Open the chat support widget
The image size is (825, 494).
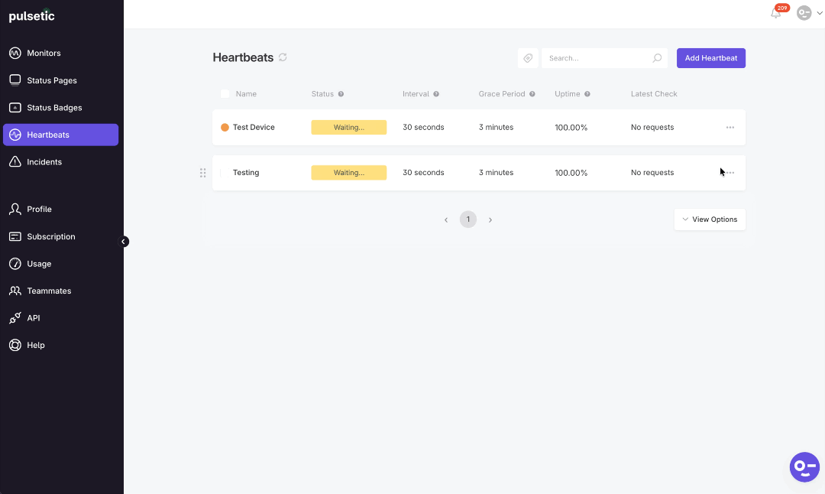(804, 466)
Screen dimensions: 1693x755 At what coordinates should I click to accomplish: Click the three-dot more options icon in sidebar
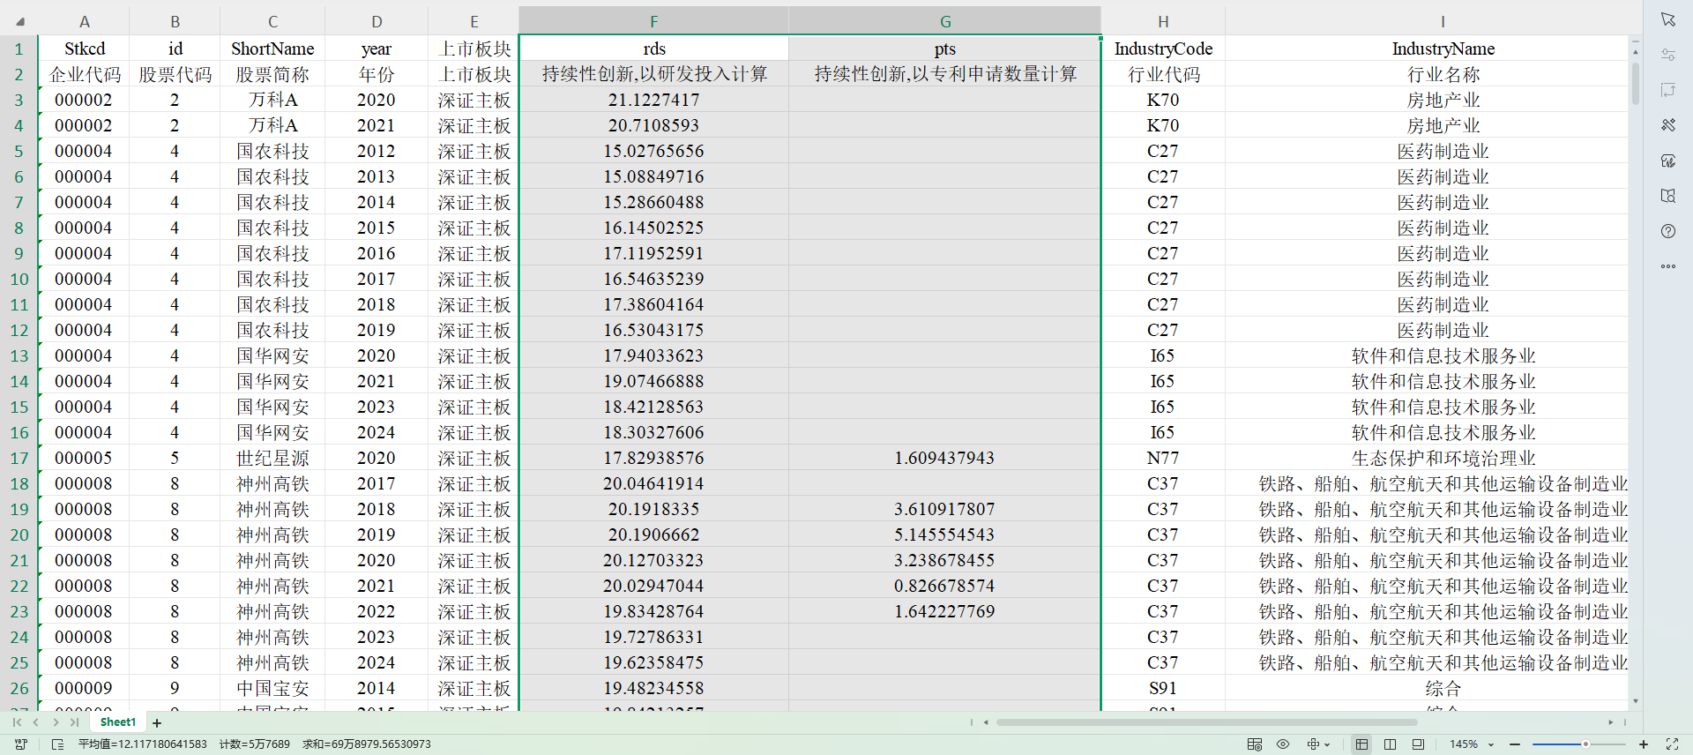pyautogui.click(x=1667, y=266)
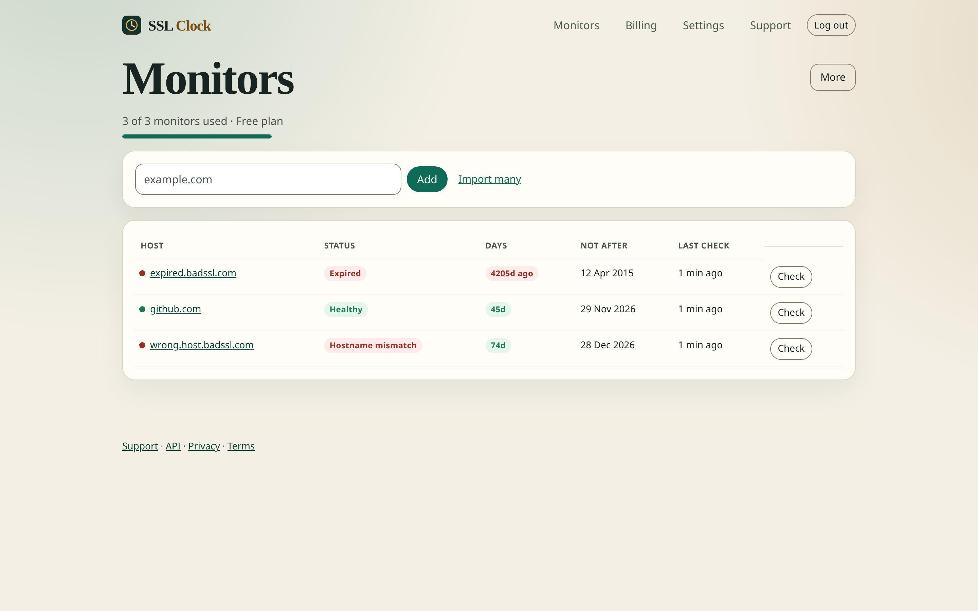This screenshot has height=611, width=978.
Task: Click the example.com host input field
Action: [x=268, y=179]
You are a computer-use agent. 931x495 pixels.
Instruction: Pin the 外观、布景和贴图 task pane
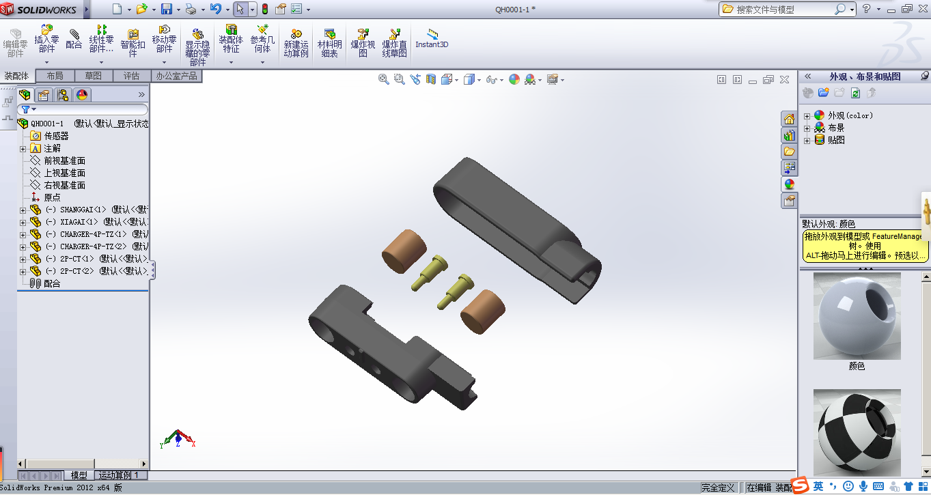click(925, 76)
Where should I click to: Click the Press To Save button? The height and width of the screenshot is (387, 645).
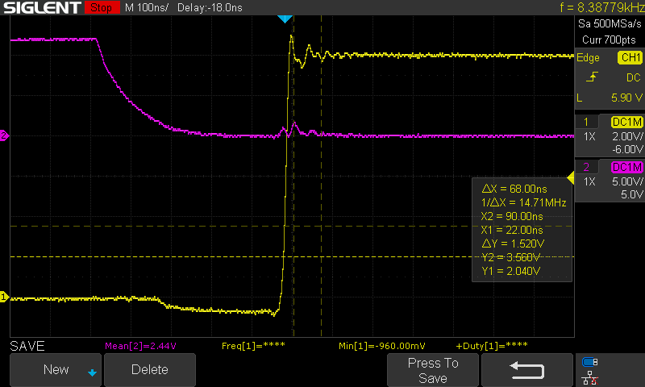coord(433,370)
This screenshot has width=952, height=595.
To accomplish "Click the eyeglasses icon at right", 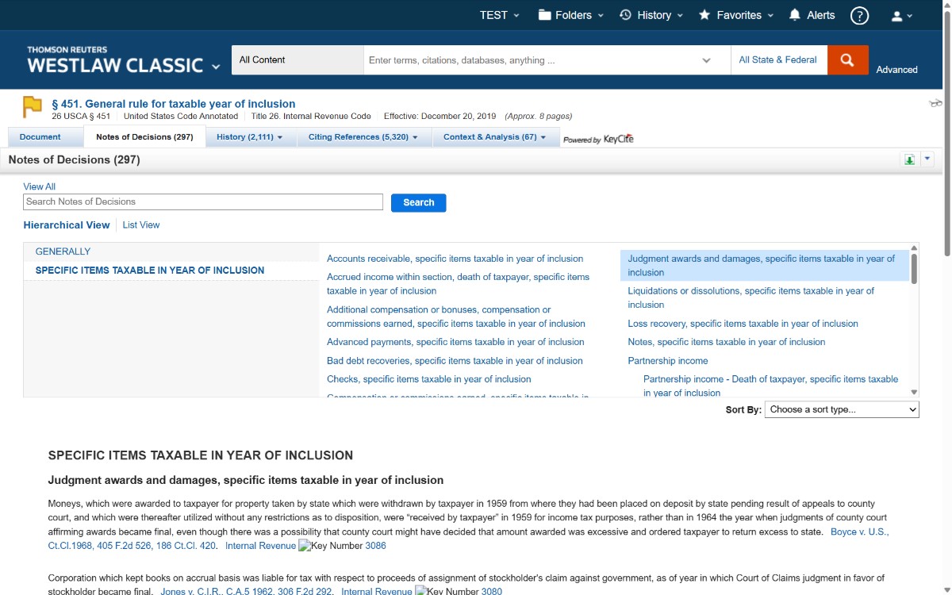I will click(x=935, y=104).
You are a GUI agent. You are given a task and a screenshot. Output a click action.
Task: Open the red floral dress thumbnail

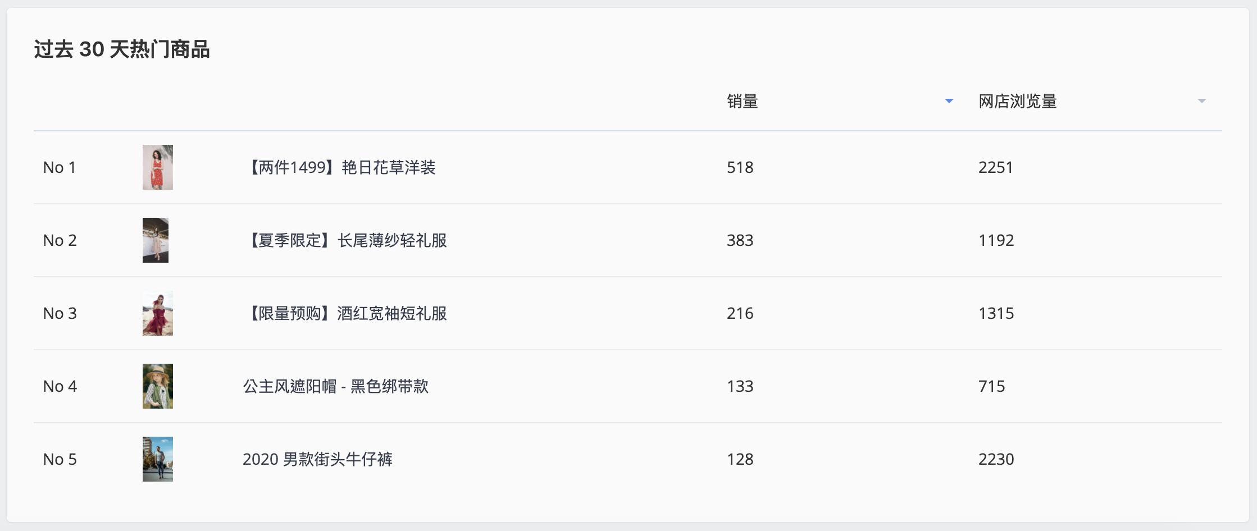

========

* **YOUR ASSIGNMENT**
Return, in full, every line of these entries that holds "agent".

* **ANSWER TO THIS EXERCISE**
You are a computer-use agent. 931x495 pixels.
You are a GUI agent. You are given a task and a screenshot. Output a click action.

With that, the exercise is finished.